The multi-millionaire software developer founded McAfee Security in the late 1980s as one of the first computer antivirus firms. As of 2011, the company was owned by computer hardware giant Intel – one of several high-profile software acquisitions.
McAfee, however, has had little involvement with the company for more than fifteen years, departing from the firm in 1994. In the years since his departure, he claims he has been called a ‘paranoid, schizophrenic, wild child of Silicon Valley.’
His life since departing McAfee has been something of a liability for the company. A series of legal issues in Belize turned the founder of the company into a celebrity on the Internet, as did his extensive blogging about his bizarre, wild lifestyle.

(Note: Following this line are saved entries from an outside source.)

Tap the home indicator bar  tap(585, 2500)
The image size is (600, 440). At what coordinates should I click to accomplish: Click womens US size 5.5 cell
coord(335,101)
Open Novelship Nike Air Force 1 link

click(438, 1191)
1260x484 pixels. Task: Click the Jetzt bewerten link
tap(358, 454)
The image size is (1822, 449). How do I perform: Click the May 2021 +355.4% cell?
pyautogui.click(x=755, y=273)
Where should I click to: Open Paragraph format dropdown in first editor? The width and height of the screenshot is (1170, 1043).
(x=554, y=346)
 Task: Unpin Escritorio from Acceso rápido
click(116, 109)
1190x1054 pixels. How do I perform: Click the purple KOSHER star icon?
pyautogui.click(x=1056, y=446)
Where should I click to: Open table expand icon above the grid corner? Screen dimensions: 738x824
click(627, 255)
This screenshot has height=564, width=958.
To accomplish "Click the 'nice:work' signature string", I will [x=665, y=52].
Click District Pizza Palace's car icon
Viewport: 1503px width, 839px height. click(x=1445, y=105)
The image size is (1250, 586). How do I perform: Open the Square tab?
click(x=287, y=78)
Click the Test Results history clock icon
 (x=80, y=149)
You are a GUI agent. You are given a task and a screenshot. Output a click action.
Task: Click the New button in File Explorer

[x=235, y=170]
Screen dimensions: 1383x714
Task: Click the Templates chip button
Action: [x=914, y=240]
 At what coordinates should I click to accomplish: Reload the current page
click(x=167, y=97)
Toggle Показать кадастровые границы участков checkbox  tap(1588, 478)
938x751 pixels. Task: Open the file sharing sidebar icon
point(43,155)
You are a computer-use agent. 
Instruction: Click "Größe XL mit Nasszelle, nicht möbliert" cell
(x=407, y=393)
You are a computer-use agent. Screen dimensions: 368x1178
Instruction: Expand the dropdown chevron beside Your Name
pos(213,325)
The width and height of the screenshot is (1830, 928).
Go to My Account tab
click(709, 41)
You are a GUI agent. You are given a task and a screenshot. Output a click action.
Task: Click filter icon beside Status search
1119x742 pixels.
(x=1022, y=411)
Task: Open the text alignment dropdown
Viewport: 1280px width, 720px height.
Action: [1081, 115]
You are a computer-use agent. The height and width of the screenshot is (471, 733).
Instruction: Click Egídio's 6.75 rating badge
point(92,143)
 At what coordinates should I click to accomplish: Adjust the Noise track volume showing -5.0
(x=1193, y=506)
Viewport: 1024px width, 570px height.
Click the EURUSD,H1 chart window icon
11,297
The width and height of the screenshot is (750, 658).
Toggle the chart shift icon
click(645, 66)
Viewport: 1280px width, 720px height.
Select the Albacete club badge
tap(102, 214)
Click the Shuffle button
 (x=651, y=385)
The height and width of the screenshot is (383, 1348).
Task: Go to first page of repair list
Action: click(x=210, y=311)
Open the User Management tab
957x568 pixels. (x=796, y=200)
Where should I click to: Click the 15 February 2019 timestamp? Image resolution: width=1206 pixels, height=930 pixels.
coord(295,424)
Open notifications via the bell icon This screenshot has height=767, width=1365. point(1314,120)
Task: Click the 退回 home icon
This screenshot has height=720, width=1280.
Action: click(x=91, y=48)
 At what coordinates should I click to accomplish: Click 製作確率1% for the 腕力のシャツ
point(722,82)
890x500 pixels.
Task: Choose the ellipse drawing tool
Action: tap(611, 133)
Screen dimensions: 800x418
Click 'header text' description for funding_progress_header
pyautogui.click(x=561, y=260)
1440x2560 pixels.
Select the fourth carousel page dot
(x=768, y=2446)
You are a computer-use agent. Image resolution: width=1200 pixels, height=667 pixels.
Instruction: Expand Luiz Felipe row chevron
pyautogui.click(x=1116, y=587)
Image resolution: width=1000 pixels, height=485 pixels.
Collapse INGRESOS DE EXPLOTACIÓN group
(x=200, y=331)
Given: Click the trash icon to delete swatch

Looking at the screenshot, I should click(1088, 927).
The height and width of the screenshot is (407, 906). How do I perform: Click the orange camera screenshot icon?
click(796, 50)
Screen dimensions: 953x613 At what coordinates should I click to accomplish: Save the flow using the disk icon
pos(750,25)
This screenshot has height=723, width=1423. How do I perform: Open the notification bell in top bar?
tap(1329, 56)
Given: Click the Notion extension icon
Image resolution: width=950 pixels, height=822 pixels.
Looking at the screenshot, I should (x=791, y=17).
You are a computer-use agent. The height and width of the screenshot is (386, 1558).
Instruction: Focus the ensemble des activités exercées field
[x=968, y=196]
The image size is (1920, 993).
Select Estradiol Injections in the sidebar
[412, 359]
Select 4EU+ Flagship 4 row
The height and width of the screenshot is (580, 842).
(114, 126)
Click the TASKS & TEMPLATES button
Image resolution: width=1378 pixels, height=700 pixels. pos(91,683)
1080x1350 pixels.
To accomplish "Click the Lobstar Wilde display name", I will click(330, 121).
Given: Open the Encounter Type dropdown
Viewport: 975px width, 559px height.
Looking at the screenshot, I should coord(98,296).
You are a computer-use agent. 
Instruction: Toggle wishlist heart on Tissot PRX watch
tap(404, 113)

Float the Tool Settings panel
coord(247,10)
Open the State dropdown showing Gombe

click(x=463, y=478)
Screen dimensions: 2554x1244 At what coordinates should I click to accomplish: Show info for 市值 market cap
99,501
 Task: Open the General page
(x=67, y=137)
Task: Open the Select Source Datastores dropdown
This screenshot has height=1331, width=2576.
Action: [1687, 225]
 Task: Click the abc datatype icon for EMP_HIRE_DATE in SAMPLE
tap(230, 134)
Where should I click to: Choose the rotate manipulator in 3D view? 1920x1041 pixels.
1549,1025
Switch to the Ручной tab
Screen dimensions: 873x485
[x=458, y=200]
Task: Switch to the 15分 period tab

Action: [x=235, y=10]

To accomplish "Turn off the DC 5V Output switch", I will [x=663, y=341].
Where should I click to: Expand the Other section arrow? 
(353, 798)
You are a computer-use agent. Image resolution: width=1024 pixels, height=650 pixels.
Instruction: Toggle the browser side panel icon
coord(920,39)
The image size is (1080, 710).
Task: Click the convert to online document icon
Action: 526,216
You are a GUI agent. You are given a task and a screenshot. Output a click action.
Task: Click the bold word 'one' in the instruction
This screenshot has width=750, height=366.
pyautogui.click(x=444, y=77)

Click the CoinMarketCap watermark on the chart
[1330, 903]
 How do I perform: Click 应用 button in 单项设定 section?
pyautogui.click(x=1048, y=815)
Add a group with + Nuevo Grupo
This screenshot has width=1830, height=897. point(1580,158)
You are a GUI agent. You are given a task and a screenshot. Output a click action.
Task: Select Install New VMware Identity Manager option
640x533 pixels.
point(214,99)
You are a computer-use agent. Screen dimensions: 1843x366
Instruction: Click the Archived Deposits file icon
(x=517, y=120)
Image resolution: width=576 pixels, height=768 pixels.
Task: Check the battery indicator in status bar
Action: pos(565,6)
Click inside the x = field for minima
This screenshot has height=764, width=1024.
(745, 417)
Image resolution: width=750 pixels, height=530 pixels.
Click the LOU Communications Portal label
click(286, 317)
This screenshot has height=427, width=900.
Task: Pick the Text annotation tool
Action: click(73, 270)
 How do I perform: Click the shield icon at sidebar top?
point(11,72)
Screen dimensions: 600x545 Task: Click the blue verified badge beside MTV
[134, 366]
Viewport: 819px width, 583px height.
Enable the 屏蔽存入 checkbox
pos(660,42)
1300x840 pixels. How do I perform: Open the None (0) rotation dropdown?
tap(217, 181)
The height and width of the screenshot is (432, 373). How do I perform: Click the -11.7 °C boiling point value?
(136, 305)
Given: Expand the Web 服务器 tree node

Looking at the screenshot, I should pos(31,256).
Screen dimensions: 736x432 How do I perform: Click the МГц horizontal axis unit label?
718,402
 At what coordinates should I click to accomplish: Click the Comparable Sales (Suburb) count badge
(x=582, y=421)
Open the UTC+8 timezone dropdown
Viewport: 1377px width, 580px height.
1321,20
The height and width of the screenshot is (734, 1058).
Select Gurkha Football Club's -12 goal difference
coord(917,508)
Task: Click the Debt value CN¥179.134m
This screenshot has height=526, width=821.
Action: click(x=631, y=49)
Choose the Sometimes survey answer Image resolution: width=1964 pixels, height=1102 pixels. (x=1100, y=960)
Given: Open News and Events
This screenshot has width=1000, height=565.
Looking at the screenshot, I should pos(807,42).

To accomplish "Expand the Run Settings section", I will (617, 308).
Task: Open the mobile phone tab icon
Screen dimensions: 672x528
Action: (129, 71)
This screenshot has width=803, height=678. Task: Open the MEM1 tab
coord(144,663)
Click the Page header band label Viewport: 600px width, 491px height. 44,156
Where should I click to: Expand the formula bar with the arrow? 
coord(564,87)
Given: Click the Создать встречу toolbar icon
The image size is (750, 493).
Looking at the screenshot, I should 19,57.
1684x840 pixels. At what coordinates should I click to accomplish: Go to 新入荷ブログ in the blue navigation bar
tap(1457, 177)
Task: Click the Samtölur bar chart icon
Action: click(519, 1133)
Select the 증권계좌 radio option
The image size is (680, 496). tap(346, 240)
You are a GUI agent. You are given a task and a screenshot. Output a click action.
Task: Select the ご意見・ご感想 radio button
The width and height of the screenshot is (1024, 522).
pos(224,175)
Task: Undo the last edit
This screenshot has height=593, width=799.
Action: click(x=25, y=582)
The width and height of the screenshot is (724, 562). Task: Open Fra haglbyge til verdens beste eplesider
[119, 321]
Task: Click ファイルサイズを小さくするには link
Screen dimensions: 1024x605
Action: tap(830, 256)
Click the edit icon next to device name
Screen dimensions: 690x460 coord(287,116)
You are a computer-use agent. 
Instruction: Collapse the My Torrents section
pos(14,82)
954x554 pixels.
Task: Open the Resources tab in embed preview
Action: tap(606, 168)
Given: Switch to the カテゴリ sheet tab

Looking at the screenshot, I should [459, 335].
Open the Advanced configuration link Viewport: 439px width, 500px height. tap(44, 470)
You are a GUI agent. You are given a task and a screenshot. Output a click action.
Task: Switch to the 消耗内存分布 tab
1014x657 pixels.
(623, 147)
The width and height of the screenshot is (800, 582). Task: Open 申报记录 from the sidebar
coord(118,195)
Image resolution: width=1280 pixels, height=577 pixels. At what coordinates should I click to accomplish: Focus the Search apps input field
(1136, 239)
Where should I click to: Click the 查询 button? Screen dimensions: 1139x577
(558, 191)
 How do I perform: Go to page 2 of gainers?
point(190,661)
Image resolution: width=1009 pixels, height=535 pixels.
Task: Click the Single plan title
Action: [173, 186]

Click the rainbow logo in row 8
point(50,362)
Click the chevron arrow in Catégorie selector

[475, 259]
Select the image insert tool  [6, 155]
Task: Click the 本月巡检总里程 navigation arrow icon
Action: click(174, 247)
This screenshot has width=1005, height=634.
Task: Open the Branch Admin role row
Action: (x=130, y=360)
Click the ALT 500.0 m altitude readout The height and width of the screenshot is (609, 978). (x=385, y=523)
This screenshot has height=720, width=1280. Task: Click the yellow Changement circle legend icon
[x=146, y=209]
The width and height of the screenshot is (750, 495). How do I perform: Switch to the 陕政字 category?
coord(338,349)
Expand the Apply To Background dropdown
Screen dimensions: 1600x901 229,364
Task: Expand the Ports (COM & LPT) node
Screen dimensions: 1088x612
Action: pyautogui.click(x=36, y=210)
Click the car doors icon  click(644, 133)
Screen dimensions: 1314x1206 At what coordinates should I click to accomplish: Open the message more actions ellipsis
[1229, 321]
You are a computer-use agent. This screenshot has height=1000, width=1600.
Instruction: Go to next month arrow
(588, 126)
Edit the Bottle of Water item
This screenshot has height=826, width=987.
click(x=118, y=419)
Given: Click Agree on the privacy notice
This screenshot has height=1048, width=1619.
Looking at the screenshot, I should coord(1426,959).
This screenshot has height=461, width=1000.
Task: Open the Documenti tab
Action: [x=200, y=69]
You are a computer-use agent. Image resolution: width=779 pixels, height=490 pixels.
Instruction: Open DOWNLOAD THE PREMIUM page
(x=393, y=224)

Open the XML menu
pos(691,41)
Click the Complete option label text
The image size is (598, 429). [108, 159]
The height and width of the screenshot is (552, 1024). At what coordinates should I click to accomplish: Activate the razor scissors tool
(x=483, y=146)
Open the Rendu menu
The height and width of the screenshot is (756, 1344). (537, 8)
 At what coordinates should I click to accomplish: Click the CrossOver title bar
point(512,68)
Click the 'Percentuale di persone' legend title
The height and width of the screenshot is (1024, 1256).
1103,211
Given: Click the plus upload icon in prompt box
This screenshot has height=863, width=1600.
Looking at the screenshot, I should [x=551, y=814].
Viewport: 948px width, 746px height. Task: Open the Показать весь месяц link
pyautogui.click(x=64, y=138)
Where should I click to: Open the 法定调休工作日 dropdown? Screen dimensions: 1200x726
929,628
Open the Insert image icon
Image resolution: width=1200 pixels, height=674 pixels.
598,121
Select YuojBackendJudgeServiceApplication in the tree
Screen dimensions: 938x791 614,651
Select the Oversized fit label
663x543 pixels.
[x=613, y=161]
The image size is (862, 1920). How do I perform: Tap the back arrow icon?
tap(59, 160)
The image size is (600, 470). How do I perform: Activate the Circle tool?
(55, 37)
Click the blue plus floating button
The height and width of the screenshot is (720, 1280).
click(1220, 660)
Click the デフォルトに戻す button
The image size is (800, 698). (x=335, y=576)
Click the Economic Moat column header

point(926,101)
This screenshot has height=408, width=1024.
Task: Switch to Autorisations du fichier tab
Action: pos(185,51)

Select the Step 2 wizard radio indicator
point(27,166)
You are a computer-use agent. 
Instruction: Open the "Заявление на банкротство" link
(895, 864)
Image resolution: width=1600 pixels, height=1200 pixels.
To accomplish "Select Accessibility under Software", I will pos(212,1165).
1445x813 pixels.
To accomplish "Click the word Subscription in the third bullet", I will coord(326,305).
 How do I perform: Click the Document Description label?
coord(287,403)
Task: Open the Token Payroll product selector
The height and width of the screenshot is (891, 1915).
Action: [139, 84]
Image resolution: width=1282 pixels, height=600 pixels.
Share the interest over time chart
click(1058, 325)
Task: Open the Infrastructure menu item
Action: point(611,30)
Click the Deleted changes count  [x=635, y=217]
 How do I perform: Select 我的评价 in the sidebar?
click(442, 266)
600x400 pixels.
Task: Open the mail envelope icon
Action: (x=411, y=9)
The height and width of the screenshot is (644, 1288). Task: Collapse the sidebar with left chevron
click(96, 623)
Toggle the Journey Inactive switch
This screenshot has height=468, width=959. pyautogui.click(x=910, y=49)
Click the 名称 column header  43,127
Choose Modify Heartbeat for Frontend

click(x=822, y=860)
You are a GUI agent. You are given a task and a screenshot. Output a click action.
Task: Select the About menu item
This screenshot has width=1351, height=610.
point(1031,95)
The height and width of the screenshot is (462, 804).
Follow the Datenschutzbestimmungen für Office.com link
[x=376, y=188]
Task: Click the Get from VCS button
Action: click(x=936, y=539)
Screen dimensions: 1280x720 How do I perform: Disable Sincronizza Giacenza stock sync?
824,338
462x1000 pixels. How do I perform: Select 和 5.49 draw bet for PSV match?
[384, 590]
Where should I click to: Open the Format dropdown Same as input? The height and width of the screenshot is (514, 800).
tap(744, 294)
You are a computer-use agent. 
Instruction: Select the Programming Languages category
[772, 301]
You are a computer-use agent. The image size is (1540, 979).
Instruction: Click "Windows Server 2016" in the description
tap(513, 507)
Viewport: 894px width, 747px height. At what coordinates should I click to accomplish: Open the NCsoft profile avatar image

After departing Belize following a series of legal issues, McAfee claims to be working on a product that will allow users to evade the surveillance of the NSA and other US government agencies.
The device, called D-Central, will reportedly fit inside a user’s pocket and create a three-mile radius in which their phones, tablets, and other devices can operate in complete secrecy.
McAfee believes the product could be sold for as little as $100, and claims that he will market it from outside the United States if authorities dislike it. His history in computer security makes it possible that, despite the technological odds being far from in his favour, McAfee could make such a device work.
For now, however, the former software developer and legendary antivirus hacker is hard at work with a Canadian film company, making a documentary about his life in the years since departing the software company he founded 25 years ago.